Second, the most common inflation measure used, the Consumer Price Index for Urban areas, is too high, so incomes calculated by the CPI-U are too low. When the GDP deflator, the same measure used to calculate productivity, is used, then incomes adjusted for inflation are higher than would be the case otherwise for the bottom 90% of the income distribution.
Third, productivity measures generally cover only the nonfarm business sector, which represented just 76% of GDP in 2007. Less-productive sectors of the economy, such as government and households, are excluded. When these are included, total productivity is lower.
When these adjustments are made, the gap between income and productivity is far lower.
According to Professor Gordon, “Longer-term moving averages show no decline in labors income share over the last four decades following a marked increase in the previous three decades going back to 1938. We also focus on measures of top pay, including CEOs, and these show no further increase of income shares between 2000 and 2006/7, prior to the 2007-08 stock market collapse that caused sharp declines in the top income shares.”
The one group that has continued to expand income shares, according to Professor Gordon, is not the top one percent, but those in the 96th to 99th percentiles. The income share for this group increased from 10% in 1967 to 13% in 2006.
While Professor Gordon doesn’t say so, it’s possible that some of this increase was due to the Tax Reform Act of 1986. It lowered top individual income tax rates from 50% to 28%. That change led some, possibly many, small businesses to report business earnings as personal rather than corporate income.
Professor Gordons analyses are compelling and realistic. The past decade has not been the greatest economic period in American history, but it has not been so much worse than previous periods. He examines changes in American demography (including changing household size, longer life-expectancy, more education, and migration to cities), he evaluates different price indexes, he graphs data, and he explains it all in easily-understood terms.

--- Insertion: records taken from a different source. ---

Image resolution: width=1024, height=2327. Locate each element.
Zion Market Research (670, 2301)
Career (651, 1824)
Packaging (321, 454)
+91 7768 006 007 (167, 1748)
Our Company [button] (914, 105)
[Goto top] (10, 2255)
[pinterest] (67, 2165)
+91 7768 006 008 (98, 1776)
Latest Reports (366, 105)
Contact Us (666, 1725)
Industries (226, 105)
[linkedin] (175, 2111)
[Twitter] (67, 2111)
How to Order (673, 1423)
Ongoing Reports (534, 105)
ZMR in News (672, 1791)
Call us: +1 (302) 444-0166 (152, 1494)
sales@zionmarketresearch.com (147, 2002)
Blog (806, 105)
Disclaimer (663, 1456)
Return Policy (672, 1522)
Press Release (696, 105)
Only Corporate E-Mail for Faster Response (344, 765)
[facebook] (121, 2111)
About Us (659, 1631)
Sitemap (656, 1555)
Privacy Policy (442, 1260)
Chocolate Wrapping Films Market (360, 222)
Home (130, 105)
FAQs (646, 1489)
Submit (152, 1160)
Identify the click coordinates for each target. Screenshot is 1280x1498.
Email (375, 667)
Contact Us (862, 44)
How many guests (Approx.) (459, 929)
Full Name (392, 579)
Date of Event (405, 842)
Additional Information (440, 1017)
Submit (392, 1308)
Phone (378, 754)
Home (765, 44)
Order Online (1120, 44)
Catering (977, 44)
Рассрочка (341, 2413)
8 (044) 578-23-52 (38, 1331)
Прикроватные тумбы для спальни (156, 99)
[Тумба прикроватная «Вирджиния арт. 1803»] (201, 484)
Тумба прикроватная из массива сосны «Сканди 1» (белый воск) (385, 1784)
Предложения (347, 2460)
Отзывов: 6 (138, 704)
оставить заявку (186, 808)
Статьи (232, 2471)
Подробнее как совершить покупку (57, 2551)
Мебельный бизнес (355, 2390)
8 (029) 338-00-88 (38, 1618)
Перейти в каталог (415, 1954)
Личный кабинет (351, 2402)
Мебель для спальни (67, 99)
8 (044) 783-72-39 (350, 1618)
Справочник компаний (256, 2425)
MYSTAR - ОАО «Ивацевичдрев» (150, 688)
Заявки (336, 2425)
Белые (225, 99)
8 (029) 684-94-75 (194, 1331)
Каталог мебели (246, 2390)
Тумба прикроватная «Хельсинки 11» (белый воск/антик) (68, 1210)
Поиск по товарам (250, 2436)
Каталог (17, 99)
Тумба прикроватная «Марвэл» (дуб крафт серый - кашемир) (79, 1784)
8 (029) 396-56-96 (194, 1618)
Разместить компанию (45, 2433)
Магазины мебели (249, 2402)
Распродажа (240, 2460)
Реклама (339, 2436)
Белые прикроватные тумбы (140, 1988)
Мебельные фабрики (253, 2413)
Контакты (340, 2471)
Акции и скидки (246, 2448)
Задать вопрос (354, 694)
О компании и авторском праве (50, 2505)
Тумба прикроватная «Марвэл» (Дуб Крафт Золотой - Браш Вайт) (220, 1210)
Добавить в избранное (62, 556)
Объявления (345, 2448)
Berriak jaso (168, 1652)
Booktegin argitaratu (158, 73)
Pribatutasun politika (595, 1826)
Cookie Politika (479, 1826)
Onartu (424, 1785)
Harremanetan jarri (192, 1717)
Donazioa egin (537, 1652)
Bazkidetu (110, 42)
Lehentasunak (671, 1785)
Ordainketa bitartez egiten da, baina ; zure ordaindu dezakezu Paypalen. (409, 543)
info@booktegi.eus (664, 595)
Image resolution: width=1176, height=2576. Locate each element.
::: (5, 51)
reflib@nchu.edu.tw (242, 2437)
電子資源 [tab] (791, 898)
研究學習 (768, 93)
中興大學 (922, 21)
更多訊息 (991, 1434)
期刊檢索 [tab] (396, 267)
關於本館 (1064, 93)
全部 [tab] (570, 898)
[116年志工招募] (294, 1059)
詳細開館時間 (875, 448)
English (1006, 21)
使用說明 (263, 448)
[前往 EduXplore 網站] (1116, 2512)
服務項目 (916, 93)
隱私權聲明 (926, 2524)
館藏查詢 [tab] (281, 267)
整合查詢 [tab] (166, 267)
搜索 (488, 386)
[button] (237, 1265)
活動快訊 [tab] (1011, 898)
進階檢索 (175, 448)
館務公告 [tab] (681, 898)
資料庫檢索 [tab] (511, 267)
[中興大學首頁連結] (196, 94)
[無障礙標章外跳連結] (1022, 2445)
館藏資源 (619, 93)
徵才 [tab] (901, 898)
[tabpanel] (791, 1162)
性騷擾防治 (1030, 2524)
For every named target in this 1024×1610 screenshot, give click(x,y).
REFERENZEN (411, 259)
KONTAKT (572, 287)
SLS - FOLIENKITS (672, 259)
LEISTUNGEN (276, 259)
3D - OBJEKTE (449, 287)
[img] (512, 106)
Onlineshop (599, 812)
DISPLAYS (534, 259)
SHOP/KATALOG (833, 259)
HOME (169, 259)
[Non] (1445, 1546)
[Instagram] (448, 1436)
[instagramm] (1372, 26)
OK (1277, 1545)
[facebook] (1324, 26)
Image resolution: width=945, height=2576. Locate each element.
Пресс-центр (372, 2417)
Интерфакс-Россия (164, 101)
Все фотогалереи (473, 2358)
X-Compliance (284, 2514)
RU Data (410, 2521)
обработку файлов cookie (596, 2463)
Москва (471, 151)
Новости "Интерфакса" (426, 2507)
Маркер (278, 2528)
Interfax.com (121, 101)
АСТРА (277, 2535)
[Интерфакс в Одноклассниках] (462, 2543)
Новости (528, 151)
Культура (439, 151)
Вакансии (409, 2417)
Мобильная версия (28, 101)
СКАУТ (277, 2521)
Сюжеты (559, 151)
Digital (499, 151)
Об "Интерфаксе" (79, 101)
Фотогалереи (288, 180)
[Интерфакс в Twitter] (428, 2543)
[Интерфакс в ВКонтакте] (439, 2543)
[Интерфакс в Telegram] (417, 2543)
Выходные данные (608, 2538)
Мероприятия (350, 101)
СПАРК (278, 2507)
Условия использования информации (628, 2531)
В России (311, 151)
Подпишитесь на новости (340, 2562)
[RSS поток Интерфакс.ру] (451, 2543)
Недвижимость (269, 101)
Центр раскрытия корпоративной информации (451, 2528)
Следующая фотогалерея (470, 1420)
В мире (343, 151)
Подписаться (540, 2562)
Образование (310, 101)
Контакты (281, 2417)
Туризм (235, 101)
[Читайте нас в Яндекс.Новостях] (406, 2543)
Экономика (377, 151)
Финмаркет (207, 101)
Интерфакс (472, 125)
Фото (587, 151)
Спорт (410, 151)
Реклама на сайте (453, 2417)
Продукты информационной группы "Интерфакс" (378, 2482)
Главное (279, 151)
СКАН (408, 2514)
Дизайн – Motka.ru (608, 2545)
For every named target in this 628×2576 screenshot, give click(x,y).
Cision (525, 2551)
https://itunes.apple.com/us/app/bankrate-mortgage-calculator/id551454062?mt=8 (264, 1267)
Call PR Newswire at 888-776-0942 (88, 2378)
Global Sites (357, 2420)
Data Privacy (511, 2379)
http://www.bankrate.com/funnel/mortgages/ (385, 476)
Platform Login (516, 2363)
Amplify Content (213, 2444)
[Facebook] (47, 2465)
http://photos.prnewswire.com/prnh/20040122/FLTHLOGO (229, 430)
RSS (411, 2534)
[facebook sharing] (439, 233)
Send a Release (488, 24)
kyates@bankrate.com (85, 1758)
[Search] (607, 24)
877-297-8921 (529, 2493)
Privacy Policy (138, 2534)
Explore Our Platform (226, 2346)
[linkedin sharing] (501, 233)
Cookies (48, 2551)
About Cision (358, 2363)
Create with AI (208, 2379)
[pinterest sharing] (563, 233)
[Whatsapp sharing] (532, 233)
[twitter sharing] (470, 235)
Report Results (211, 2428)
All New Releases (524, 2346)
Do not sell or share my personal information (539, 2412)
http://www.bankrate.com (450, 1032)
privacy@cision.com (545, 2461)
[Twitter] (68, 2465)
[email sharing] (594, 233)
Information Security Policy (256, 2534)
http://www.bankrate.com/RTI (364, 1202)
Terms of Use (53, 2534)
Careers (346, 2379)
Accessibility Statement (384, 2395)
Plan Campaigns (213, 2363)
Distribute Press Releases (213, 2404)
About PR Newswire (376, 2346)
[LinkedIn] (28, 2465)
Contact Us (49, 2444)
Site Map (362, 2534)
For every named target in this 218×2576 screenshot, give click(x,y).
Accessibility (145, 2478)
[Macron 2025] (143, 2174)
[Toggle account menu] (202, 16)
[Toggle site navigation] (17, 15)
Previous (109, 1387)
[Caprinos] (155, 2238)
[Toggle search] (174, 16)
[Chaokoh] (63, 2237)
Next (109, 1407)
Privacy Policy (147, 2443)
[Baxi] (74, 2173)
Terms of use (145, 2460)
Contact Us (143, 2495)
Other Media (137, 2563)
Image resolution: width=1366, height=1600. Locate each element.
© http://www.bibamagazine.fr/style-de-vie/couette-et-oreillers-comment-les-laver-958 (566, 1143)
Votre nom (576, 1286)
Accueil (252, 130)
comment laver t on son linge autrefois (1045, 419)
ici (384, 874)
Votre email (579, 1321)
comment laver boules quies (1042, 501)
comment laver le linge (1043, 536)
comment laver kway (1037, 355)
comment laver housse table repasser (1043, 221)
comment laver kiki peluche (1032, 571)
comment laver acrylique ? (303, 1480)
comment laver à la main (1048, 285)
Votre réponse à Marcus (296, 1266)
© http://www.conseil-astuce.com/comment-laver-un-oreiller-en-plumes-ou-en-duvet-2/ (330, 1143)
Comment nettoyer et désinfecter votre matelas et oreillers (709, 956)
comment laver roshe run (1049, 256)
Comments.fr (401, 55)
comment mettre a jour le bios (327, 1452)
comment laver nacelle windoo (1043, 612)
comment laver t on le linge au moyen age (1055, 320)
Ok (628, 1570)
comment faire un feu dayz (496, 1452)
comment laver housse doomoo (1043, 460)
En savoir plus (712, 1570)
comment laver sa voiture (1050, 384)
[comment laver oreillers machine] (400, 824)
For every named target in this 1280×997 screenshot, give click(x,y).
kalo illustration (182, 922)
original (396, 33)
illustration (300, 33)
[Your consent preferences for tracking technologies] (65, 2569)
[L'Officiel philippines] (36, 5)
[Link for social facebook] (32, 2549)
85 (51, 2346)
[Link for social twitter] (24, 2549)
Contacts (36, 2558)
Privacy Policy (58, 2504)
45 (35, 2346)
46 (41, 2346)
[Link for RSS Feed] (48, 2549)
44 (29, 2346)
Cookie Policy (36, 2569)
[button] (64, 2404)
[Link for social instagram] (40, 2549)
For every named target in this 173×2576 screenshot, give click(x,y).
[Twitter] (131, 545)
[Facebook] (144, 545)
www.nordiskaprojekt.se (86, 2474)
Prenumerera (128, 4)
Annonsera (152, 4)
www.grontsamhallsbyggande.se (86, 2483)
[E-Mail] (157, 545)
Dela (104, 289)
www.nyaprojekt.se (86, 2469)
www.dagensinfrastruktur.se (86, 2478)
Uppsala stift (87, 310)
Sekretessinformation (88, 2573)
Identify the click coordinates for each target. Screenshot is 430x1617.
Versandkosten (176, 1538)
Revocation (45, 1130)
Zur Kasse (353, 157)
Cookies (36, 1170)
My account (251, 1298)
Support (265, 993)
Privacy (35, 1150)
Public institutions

What should we make of Professor Gordons research? First, the American economy is far more robust and resilient than often viewed. Over long periods of time, it survives the ebb and flow of growth and recession-and governmental policies, the good and the bad-largely intact.
Second, horror stories about worsening income distribution in America are largely scare tactics. New policies and laws in Washington should rise or fall on the merit of the underlying facts and ideas, not on the fear that American society is spiraling hopelessly into extremes of income distribution.
That realization alone should reduce the volume of proposed legislation in Congress.